There’s not quite an equivalent to the ditz in the male world (though something could probably be said of stoner comedies). Men can be absentminded; sweet and dopey strivers—their pratfalls endearing, but there’s a layer of pity or dismissal attached to even leading idiots that seems not to apply to the lady ditz. The ditz, though a cousin to, is something other than the fool. It has to do with a handicap granted indiscriminately to her gender, that makes her bumbling a given and casts any success as a triumph, as this poor, writhing creature tries to squirm out from behind her breasts.

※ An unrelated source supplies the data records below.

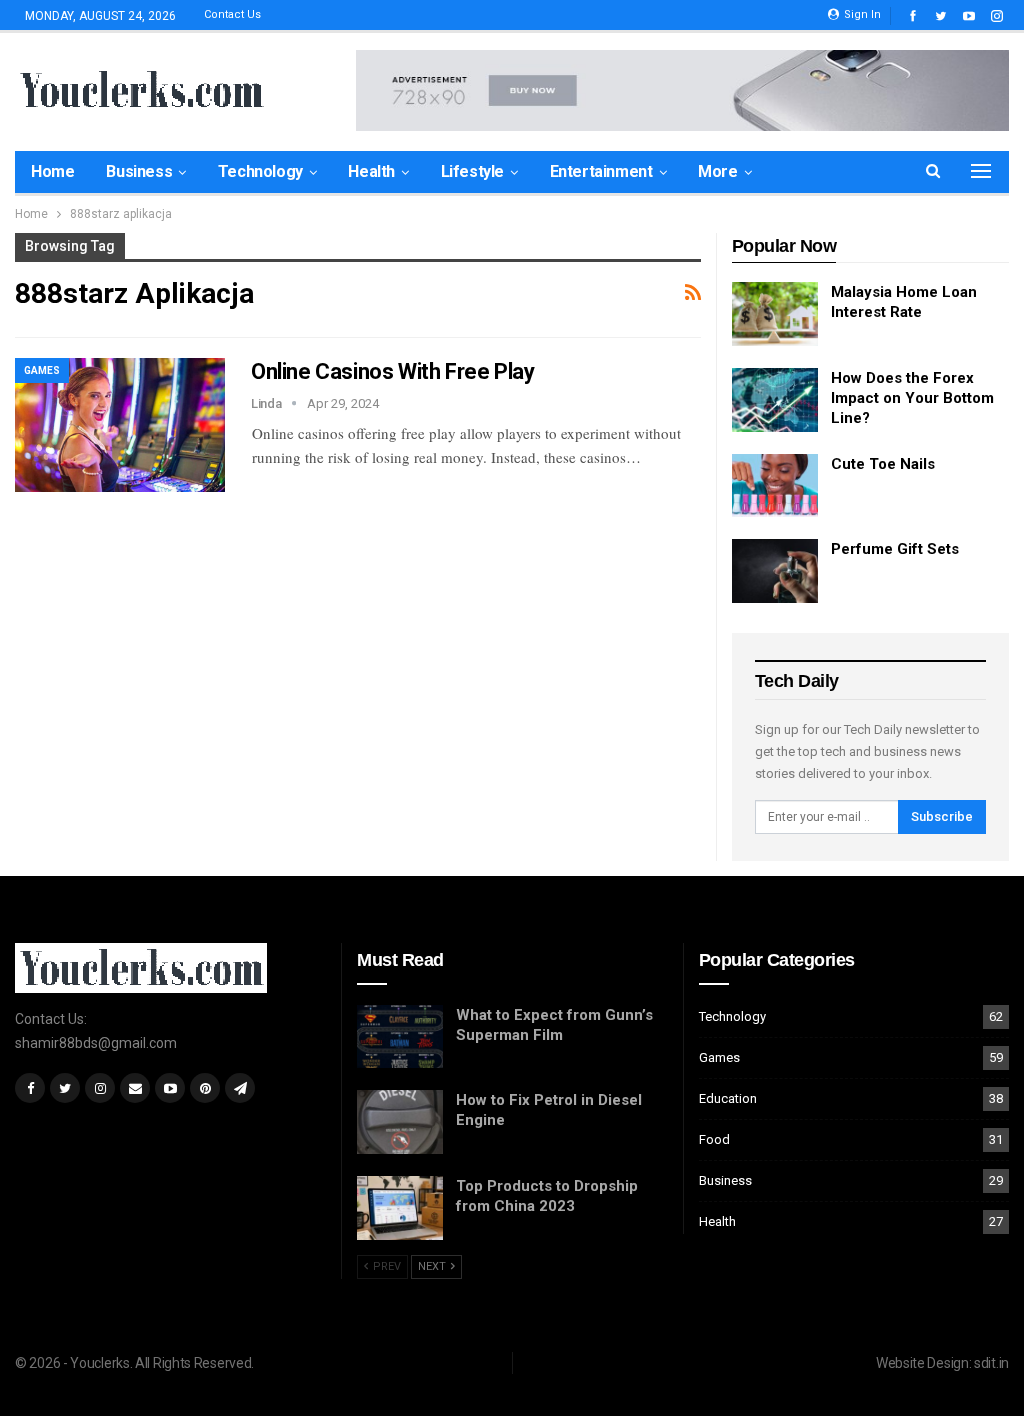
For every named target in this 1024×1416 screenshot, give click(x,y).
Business (139, 171)
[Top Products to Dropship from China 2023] (400, 1208)
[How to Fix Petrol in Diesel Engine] (400, 1122)
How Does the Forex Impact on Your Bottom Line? (912, 398)
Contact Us (232, 14)
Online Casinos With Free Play (392, 371)
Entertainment (601, 171)
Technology (260, 171)
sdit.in (991, 1363)
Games (42, 370)
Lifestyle (472, 171)
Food (714, 1139)
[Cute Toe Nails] (775, 486)
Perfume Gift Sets (895, 549)
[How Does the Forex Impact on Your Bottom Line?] (775, 400)
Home (52, 171)
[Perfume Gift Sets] (775, 571)
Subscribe (942, 816)
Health (371, 171)
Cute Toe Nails (883, 464)
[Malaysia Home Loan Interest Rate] (775, 314)
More (717, 171)
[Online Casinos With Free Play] (120, 425)
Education (728, 1098)
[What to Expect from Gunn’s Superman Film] (400, 1037)
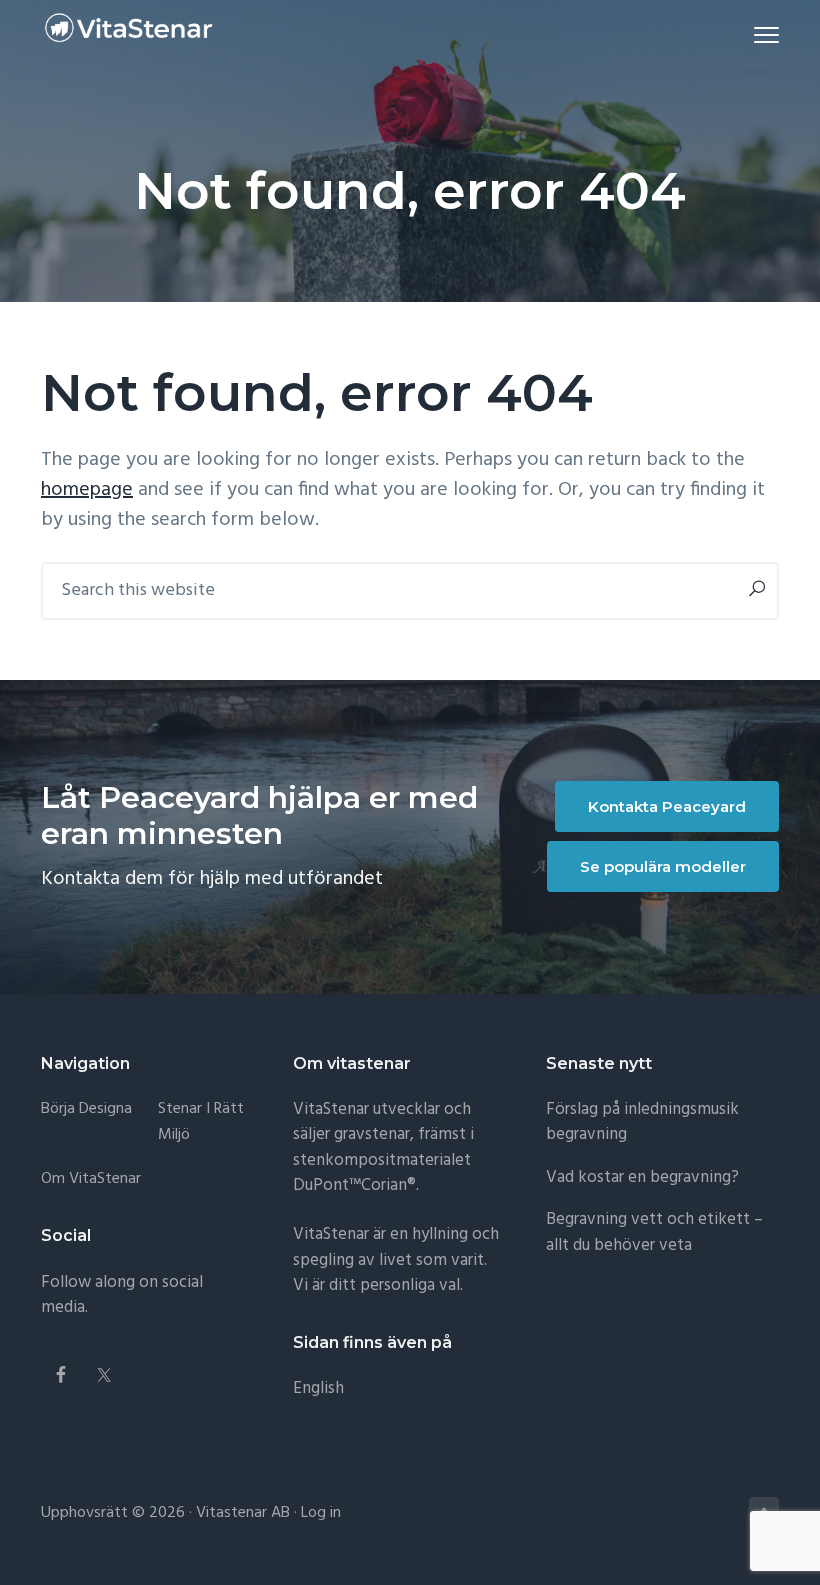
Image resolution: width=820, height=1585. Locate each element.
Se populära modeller (663, 866)
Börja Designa (86, 1109)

I think of all the ditzes in the world—the real life ones I’ve known, and the fictional ones, and there seems a real possibility that the whole of ditzery is only a trope. The ditz trajectory on film is often that a layer of superficiality is removed, or that a form of greedy, shallow ambition is replaced with a yearning for real meaning. The costumes are toned down, the caper music quiets, and the person behind the ditz is exposed…maybe just momentarily, but exposed.
Ditzes are charming. It could be that the charm is the blundering or it could be that, unlike more composed women who have been trained in the Jackie Kennedy mode to keep their personalities milk-still in a porcelain vessel, the ditz rushes about the world a chipped vase, and the accident of leaving any droplets behind is so unusual as to constitute charm. Either way, the charm permits a veiled feminism—surging ahead doggedly, not in firm (Katherine) Hepburnian strides, but in little hogtied pencil skirt wiggles. It wavers in a half-active/half-passive mode—the ask for forgiveness instead of permission approach.